** Begin **
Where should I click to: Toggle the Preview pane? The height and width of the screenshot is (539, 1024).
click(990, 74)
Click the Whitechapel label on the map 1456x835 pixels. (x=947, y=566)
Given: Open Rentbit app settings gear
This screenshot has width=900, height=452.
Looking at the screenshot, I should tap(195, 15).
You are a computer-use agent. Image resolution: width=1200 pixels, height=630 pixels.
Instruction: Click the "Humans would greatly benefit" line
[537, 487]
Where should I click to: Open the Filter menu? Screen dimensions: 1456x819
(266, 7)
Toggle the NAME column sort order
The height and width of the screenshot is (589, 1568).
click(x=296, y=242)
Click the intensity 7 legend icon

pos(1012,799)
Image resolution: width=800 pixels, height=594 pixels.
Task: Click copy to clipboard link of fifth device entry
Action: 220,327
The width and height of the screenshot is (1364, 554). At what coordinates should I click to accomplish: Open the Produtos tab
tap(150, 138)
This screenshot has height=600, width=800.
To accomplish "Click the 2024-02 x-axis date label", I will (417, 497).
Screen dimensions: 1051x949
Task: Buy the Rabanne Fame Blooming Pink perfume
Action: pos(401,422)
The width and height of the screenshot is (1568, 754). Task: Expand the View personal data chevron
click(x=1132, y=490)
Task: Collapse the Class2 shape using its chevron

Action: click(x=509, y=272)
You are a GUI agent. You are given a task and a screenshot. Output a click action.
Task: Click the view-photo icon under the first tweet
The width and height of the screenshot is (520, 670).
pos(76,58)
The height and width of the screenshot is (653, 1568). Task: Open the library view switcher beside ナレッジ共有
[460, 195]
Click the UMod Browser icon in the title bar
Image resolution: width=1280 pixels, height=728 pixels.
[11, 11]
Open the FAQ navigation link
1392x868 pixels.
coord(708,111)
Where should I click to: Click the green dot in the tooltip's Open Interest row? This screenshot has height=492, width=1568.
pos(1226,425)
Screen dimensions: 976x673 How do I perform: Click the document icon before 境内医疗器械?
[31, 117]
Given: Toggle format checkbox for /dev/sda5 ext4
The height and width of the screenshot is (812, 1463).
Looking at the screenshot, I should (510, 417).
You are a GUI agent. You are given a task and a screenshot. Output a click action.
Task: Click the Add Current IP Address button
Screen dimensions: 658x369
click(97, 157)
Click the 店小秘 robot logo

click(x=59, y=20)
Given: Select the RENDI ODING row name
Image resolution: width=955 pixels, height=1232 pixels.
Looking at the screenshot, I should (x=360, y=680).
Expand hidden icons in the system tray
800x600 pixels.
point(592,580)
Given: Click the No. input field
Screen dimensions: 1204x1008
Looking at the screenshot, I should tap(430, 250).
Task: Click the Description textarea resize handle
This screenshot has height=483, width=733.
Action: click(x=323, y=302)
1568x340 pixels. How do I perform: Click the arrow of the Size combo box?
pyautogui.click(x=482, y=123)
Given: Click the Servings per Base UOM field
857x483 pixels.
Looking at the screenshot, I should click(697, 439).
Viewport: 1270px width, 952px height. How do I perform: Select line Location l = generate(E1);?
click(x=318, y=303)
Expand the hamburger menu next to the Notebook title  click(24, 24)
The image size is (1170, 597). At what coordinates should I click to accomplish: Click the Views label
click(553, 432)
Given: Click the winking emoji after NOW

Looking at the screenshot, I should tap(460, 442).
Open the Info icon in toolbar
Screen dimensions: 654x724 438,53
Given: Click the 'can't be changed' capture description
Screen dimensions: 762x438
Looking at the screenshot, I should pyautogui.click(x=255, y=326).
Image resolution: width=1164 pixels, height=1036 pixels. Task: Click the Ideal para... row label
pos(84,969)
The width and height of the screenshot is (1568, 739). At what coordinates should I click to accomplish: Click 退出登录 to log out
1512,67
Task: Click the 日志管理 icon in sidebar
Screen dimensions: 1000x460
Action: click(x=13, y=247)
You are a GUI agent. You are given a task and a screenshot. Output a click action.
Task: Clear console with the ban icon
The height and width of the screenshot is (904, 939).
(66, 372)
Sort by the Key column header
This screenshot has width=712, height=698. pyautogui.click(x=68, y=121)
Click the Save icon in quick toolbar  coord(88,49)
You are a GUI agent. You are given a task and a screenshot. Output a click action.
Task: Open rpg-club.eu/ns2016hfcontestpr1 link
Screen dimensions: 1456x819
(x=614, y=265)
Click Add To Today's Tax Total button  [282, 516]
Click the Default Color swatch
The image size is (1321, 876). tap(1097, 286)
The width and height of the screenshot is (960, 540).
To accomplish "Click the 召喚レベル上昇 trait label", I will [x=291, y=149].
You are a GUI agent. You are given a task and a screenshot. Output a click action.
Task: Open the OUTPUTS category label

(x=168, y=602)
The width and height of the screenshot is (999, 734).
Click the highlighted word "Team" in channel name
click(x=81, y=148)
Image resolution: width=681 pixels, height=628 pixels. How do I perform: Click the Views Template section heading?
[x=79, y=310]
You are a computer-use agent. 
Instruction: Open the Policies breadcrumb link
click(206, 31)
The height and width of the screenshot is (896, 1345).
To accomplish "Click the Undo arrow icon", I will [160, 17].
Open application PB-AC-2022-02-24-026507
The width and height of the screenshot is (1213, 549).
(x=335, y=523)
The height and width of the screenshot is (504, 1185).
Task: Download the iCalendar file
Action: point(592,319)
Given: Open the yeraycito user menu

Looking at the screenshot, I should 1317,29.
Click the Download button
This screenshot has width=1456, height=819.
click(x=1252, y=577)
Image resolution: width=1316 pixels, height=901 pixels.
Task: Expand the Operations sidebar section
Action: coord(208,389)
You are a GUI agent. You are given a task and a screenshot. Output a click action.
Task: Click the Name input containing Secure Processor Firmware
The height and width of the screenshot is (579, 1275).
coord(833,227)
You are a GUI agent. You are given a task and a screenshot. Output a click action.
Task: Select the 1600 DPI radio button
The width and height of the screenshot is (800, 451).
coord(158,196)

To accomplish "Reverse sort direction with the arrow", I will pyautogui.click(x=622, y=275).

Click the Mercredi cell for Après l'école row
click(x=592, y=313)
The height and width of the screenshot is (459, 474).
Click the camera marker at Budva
** End **
**The task**. Edit all of the data above so that every "GUI agent" becomes "GUI assistant", and leave everything else unchanged.

**Response for this exercise**.
Where should I click to: Toggle the Preview pane? The height and width of the screenshot is (539, 1024).
click(990, 74)
Click the Whitechapel label on the map 1456x835 pixels. (x=947, y=566)
Given: Open Rentbit app settings gear
This screenshot has width=900, height=452.
Looking at the screenshot, I should tap(195, 15).
You are a computer-use agent. Image resolution: width=1200 pixels, height=630 pixels.
Instruction: Click the "Humans would greatly benefit" line
[537, 487]
Where should I click to: Open the Filter menu? Screen dimensions: 1456x819
(266, 7)
Toggle the NAME column sort order
The height and width of the screenshot is (589, 1568).
click(x=296, y=242)
Click the intensity 7 legend icon

pos(1012,799)
Image resolution: width=800 pixels, height=594 pixels.
Task: Click copy to clipboard link of fifth device entry
Action: 220,327
The width and height of the screenshot is (1364, 554). At what coordinates should I click to accomplish: Open the Produtos tab
tap(150, 138)
This screenshot has height=600, width=800.
To accomplish "Click the 2024-02 x-axis date label", I will (417, 497).
Screen dimensions: 1051x949
Task: Buy the Rabanne Fame Blooming Pink perfume
Action: pos(401,422)
The width and height of the screenshot is (1568, 754). Task: Expand the View personal data chevron
click(x=1132, y=490)
Task: Collapse the Class2 shape using its chevron

Action: click(x=509, y=272)
You are a GUI assistant. You are given a task and a screenshot. Output a click action.
Task: Click the view-photo icon under the first tweet
The width and height of the screenshot is (520, 670).
pos(76,58)
The height and width of the screenshot is (653, 1568). Task: Open the library view switcher beside ナレッジ共有
[460, 195]
Click the UMod Browser icon in the title bar
Image resolution: width=1280 pixels, height=728 pixels.
[11, 11]
Open the FAQ navigation link
1392x868 pixels.
coord(708,111)
Where should I click to: Click the green dot in the tooltip's Open Interest row? This screenshot has height=492, width=1568.
pos(1226,425)
Screen dimensions: 976x673 How do I perform: Click the document icon before 境内医疗器械?
[31, 117]
Given: Toggle format checkbox for /dev/sda5 ext4
The height and width of the screenshot is (812, 1463).
Looking at the screenshot, I should (510, 417).
You are a GUI assistant. You are given a task and a screenshot. Output a click action.
Task: Click the Add Current IP Address button
Screen dimensions: 658x369
click(97, 157)
Click the 店小秘 robot logo

click(x=59, y=20)
Given: Select the RENDI ODING row name
Image resolution: width=955 pixels, height=1232 pixels.
Looking at the screenshot, I should (x=360, y=680).
Expand hidden icons in the system tray
800x600 pixels.
point(592,580)
Given: Click the No. input field
Screen dimensions: 1204x1008
Looking at the screenshot, I should tap(430, 250).
Task: Click the Description textarea resize handle
This screenshot has height=483, width=733.
Action: click(x=323, y=302)
1568x340 pixels. How do I perform: Click the arrow of the Size combo box?
pyautogui.click(x=482, y=123)
Given: Click the Servings per Base UOM field
857x483 pixels.
Looking at the screenshot, I should click(697, 439).
Viewport: 1270px width, 952px height. How do I perform: Select line Location l = generate(E1);?
click(x=318, y=303)
Expand the hamburger menu next to the Notebook title  click(24, 24)
The image size is (1170, 597). At what coordinates should I click to accomplish: Click the Views label
click(553, 432)
Given: Click the winking emoji after NOW

Looking at the screenshot, I should tap(460, 442).
Open the Info icon in toolbar
Screen dimensions: 654x724 438,53
Given: Click the 'can't be changed' capture description
Screen dimensions: 762x438
Looking at the screenshot, I should pyautogui.click(x=255, y=326).
Image resolution: width=1164 pixels, height=1036 pixels. Task: Click the Ideal para... row label
pos(84,969)
The width and height of the screenshot is (1568, 739). At what coordinates should I click to accomplish: Click 退出登录 to log out
1512,67
Task: Click the 日志管理 icon in sidebar
Screen dimensions: 1000x460
Action: click(x=13, y=247)
You are a GUI assistant. You are given a task and a screenshot. Output a click action.
Task: Clear console with the ban icon
The height and width of the screenshot is (904, 939).
(66, 372)
Sort by the Key column header
This screenshot has width=712, height=698. pyautogui.click(x=68, y=121)
Click the Save icon in quick toolbar  coord(88,49)
You are a GUI assistant. You are given a task and a screenshot. Output a click action.
Task: Open rpg-club.eu/ns2016hfcontestpr1 link
Screen dimensions: 1456x819
(x=614, y=265)
Click Add To Today's Tax Total button  [282, 516]
Click the Default Color swatch
The image size is (1321, 876). tap(1097, 286)
The width and height of the screenshot is (960, 540).
To accomplish "Click the 召喚レベル上昇 trait label", I will [x=291, y=149].
You are a GUI assistant. You are given a task and a screenshot. Output a click action.
Task: Open the OUTPUTS category label

(x=168, y=602)
The width and height of the screenshot is (999, 734).
Click the highlighted word "Team" in channel name
click(x=81, y=148)
Image resolution: width=681 pixels, height=628 pixels. How do I perform: Click the Views Template section heading?
[x=79, y=310]
You are a computer-use agent. 
Instruction: Open the Policies breadcrumb link
click(206, 31)
The height and width of the screenshot is (896, 1345).
To accomplish "Click the Undo arrow icon", I will [160, 17].
Open application PB-AC-2022-02-24-026507
The width and height of the screenshot is (1213, 549).
(x=335, y=523)
The height and width of the screenshot is (504, 1185).
Task: Download the iCalendar file
Action: point(592,319)
Given: Open the yeraycito user menu

Looking at the screenshot, I should 1317,29.
Click the Download button
This screenshot has width=1456, height=819.
click(x=1252, y=577)
Image resolution: width=1316 pixels, height=901 pixels.
Task: Expand the Operations sidebar section
Action: coord(208,389)
You are a GUI assistant. You are given a task and a screenshot. Output a click action.
Task: Click the Name input containing Secure Processor Firmware
The height and width of the screenshot is (579, 1275).
coord(833,227)
You are a GUI assistant. You are given a task and a screenshot. Output a click action.
Task: Select the 1600 DPI radio button
The width and height of the screenshot is (800, 451).
coord(158,196)

To accomplish "Reverse sort direction with the arrow", I will pyautogui.click(x=622, y=275).

Click the Mercredi cell for Après l'école row
click(x=592, y=313)
The height and width of the screenshot is (459, 474).
Click the camera marker at Budva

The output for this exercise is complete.